Quote the data below word for word, leaving out the pictures.

-- Begin Exercise materials --

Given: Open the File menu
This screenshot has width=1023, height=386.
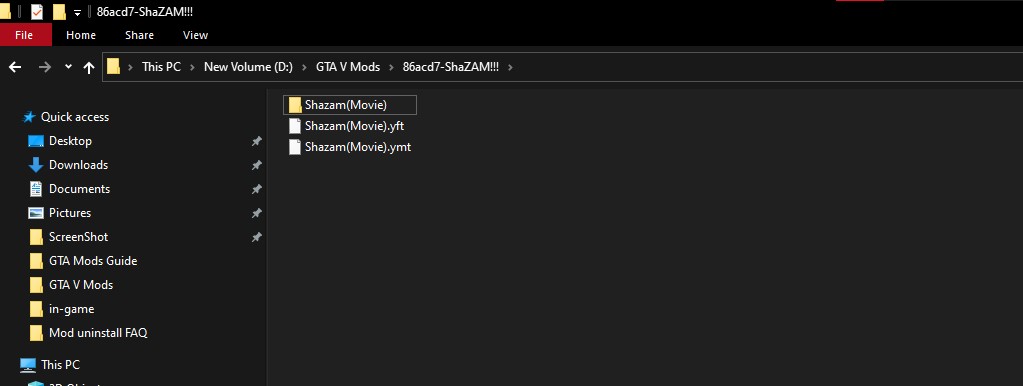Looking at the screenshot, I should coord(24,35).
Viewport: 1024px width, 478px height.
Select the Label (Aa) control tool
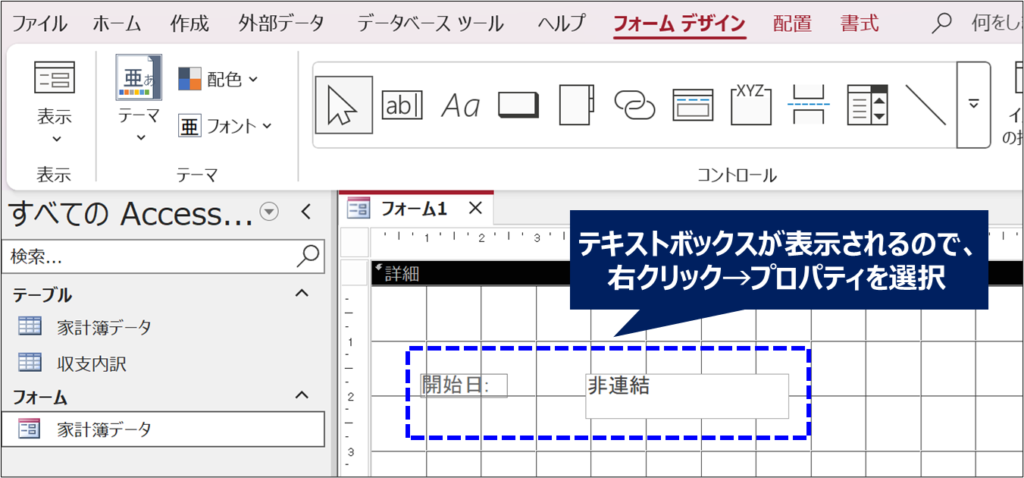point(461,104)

-- End Exercise materials --

◆ Complete output
Given: Open the File menu
This screenshot has width=1023, height=386.
Looking at the screenshot, I should coord(24,35).
Viewport: 1024px width, 478px height.
Select the Label (Aa) control tool
point(461,104)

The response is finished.